> Given passage

--

In my humble opinion, Life without muffins and chocolate cake would not be worth living. But not being able to enjoy them without self-imposed psychic damage is, arguably, a worse proposition. What it means is that I still struggle with the self-loathing fat kid in me, and will always struggle if I don’t forgive myself (and the Fam) for ever being a fat kid in the first place.

So I am forgiving myself. Three reasons:
A) I never chose that lifestyle or that body in a conscious way.
2) Behind Regret, Guilt is the second biggest waste of energy in the world (Glenn Beck is a close third).
D) I don’t want my daughter (or any of my loved ones) to pick up such a useless attitude towards the food that can be such a wonderful, simple & available source of pleasure.

I’ll take one giant Chocolate Chocolate Chip muffin please. Leave the Guilt on the side.

Jungle Gym Jitters…

… is probably the coolest name for a kid’s book I’ve ever seen. Alliterative, descriptive, and anxiety-inducing! C’mon, we’ve all had them… whether the jitters came from being the fat kid who couldn’t even run TO the jungle gym without wheezing (Bad Jitters), or whether they came from being the popular kid who always got to make out with all the girls who wanted him to be their first kiss (Good Jitters), we’ve all been somewhere on the jitter spectrum with regard to jungle gyms. That, my friends, is what we call a common point of reference. It’s what Jung would qualify as a collective memory. And it’s what red states call bullshit.

I saw that book in a book store on my way to get coffee this morning. I went to a new coffee place. It’s like six blocks farther to that place than my ‘normal’ coffee place. Why, you ask? Because I could. Because I just made it happen. Because my big-ass time-sucker of a project at work is FINALLY over. Because that project was the last major to-do item for me for 2008. Because, my friends, I have now been brought back from the brink of the corporate chasm, and I have learned a thing or two.

--

> Data section

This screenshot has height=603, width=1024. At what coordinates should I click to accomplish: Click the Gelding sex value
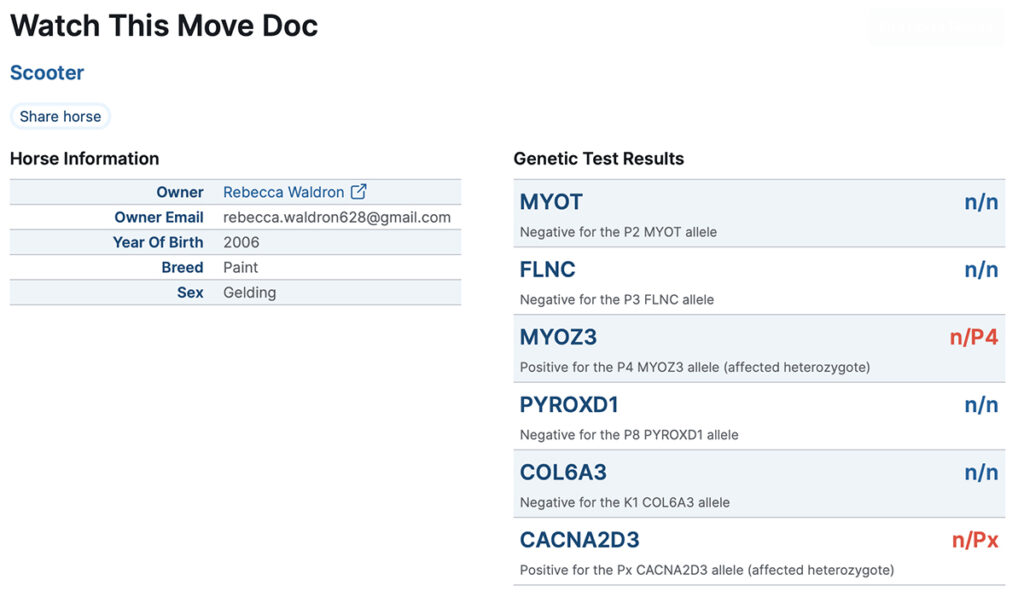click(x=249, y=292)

--

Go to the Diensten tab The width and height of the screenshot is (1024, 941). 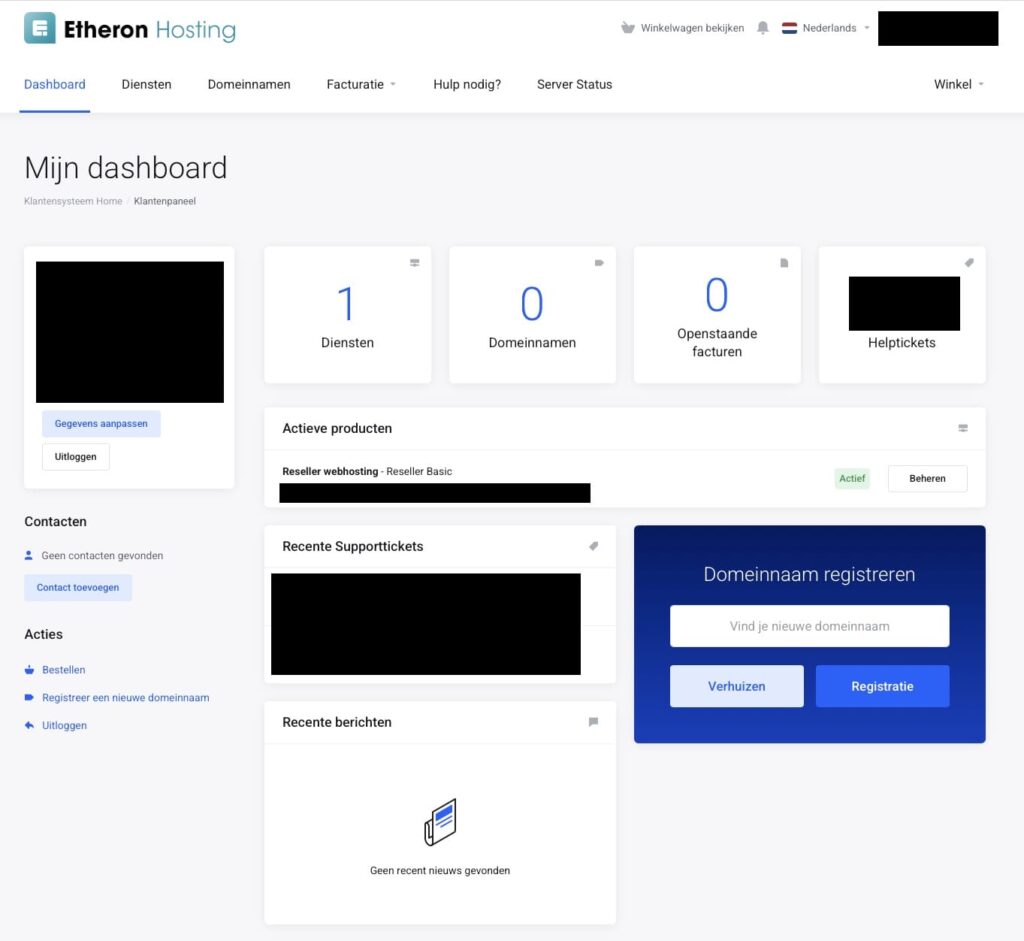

--

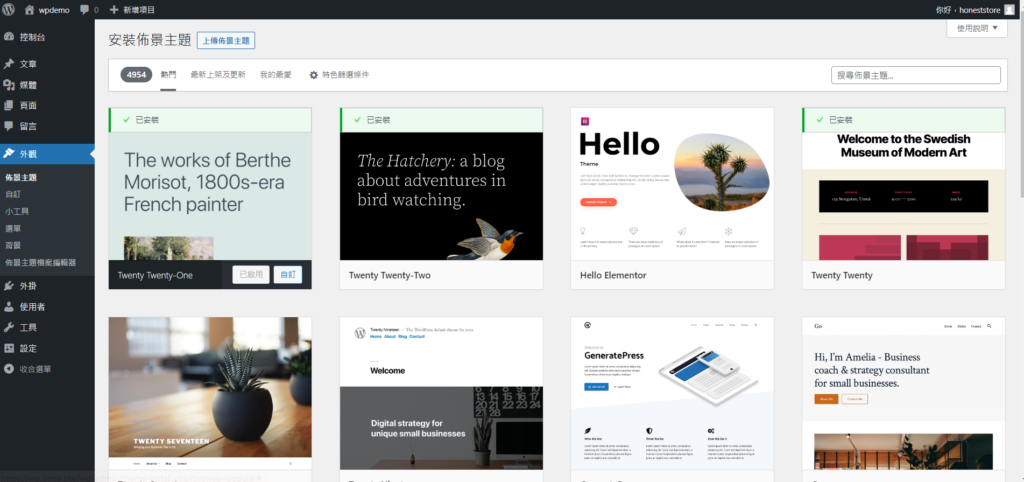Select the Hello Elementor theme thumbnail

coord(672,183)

--

> Task prompt
Copy out the muffin and jungle gym post above word for word, in full.

> Reply to the exercise
In my humble opinion, Life without muffins and chocolate cake would not be worth living. But not being able to enjoy them without self-imposed psychic damage is, arguably, a worse proposition. What it means is that I still struggle with the self-loathing fat kid in me, and will always struggle if I don’t forgive myself (and the Fam) for ever being a fat kid in the first place.

So I am forgiving myself. Three reasons:
A) I never chose that lifestyle or that body in a conscious way.
2) Behind Regret, Guilt is the second biggest waste of energy in the world (Glenn Beck is a close third).
D) I don’t want my daughter (or any of my loved ones) to pick up such a useless attitude towards the food that can be such a wonderful, simple & available source of pleasure.

I’ll take one giant Chocolate Chocolate Chip muffin please. Leave the Guilt on the side.

Jungle Gym Jitters…

… is probably the coolest name for a kid’s book I’ve ever seen. Alliterative, descriptive, and anxiety-inducing! C’mon, we’ve all had them… whether the jitters came from being the fat kid who couldn’t even run TO the jungle gym without wheezing (Bad Jitters), or whether they came from being the popular kid who always got to make out with all the girls who wanted him to be their first kiss (Good Jitters), we’ve all been somewhere on the jitter spectrum with regard to jungle gyms. That, my friends, is what we call a common point of reference. It’s what Jung would qualify as a collective memory. And it’s what red states call bullshit.

I saw that book in a book store on my way to get coffee this morning. I went to a new coffee place. It’s like six blocks farther to that place than my ‘normal’ coffee place. Why, you ask? Because I could. Because I just made it happen. Because my big-ass time-sucker of a project at work is FINALLY over. Because that project was the last major to-do item for me for 2008. Because, my friends, I have now been brought back from the brink of the corporate chasm, and I have learned a thing or two.